Of course this is an awful situation. The mother will be arrested and charged with an interesting range of crimes, including kidnapping? What's galling is the indignation from the authorities. We hear 'Why didn't she look for help?' or 'If she couldn't look after her child she should have given him to someone who would'.
Very laudable sentiments. Yet in the real world meaningless. In my job I come across parents and people who care for disabled people. During the past few years social care and support has felt the cold hand of austerity cuts (and I'm sure the US is no different).

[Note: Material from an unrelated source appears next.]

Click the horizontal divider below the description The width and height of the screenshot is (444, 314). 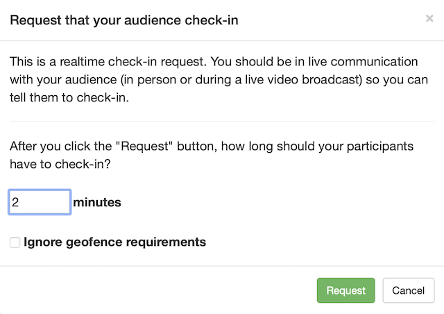click(222, 122)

Increasingly parents of disabled children are expected to take up more of the support and care. Similarly with family and friends who care for relatives and friends. Care and support packages are reduced while the share of the carer’s work is increased. A lot of the time respite is difficult to access as social workers are compelled to find ways of cutting expenditure.
None of us yet know the full story of the severely disabled young man abandoned in the Cobbs Creek Parkway, Pennsylvania. But even without the full facts we know this was the wrong thing to do. Yet we should be slow to judge. None of us know what help the mother was receiving from the state, if any; was she being pressurised to find work? What was her mental health state? Had her needs as a carer been assessed?
We are all aware of the social exclusion disabled people endure. This same exclusion can be visited upon those who care for disabled people. The idea that if she didn’t want to take care of her son all she needed to do was pass him onto someone who dis wish to take care of him is a very simplistic view.